SET EXERCISE.
Reproduce every line of the data below word for word, with nothing changed, added, or left out.

SUPPLIED MATERIAL.
▬▬▬▬▬▬▬▬▬▬

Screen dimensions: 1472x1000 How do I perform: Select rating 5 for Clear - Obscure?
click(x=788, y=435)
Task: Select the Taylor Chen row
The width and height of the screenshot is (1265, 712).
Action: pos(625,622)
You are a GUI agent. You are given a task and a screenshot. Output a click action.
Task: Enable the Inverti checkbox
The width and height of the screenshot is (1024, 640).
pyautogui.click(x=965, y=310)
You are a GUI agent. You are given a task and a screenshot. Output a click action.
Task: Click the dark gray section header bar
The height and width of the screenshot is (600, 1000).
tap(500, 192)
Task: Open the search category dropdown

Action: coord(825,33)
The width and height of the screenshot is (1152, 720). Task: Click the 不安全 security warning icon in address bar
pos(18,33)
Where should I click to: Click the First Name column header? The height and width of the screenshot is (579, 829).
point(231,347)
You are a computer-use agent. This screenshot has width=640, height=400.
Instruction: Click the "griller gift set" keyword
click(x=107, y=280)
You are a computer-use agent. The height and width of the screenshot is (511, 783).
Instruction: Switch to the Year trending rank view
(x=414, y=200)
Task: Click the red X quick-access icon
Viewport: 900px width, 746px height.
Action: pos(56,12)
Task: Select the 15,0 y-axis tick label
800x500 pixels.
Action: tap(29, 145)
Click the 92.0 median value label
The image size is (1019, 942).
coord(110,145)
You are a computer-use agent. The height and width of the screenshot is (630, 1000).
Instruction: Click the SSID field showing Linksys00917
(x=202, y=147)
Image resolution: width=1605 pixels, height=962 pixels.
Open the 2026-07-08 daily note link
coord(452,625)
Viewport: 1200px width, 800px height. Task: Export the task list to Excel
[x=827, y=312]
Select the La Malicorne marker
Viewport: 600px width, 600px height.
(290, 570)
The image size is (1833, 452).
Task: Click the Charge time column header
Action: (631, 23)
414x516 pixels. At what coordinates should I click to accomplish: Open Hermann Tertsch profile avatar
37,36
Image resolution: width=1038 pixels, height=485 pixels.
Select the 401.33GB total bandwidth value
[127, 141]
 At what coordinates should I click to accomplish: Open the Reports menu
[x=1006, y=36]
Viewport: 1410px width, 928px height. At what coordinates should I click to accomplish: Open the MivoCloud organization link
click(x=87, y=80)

▬▬▬▬▬▬▬▬▬▬

RESPONSE.
Screen dimensions: 1472x1000 How do I perform: Select rating 5 for Clear - Obscure?
click(x=788, y=435)
Task: Select the Taylor Chen row
The width and height of the screenshot is (1265, 712).
Action: pos(625,622)
You are a GUI agent. You are given a task and a screenshot. Output a click action.
Task: Enable the Inverti checkbox
The width and height of the screenshot is (1024, 640).
pyautogui.click(x=965, y=310)
You are a GUI agent. You are given a task and a screenshot. Output a click action.
Task: Click the dark gray section header bar
The height and width of the screenshot is (600, 1000).
tap(500, 192)
Task: Open the search category dropdown

Action: coord(825,33)
The width and height of the screenshot is (1152, 720). Task: Click the 不安全 security warning icon in address bar
pos(18,33)
Where should I click to: Click the First Name column header? The height and width of the screenshot is (579, 829).
point(231,347)
You are a computer-use agent. This screenshot has width=640, height=400.
Instruction: Click the "griller gift set" keyword
click(x=107, y=280)
You are a computer-use agent. The height and width of the screenshot is (511, 783).
Instruction: Switch to the Year trending rank view
(x=414, y=200)
Task: Click the red X quick-access icon
Viewport: 900px width, 746px height.
Action: pos(56,12)
Task: Select the 15,0 y-axis tick label
800x500 pixels.
Action: tap(29, 145)
Click the 92.0 median value label
The image size is (1019, 942).
coord(110,145)
You are a computer-use agent. The height and width of the screenshot is (630, 1000).
Instruction: Click the SSID field showing Linksys00917
(x=202, y=147)
Image resolution: width=1605 pixels, height=962 pixels.
Open the 2026-07-08 daily note link
coord(452,625)
Viewport: 1200px width, 800px height. Task: Export the task list to Excel
[x=827, y=312]
Select the La Malicorne marker
Viewport: 600px width, 600px height.
(290, 570)
The image size is (1833, 452).
Task: Click the Charge time column header
Action: (631, 23)
414x516 pixels. At what coordinates should I click to accomplish: Open Hermann Tertsch profile avatar
37,36
Image resolution: width=1038 pixels, height=485 pixels.
Select the 401.33GB total bandwidth value
[127, 141]
 At what coordinates should I click to accomplish: Open the Reports menu
[x=1006, y=36]
Viewport: 1410px width, 928px height. At what coordinates should I click to accomplish: Open the MivoCloud organization link
click(x=87, y=80)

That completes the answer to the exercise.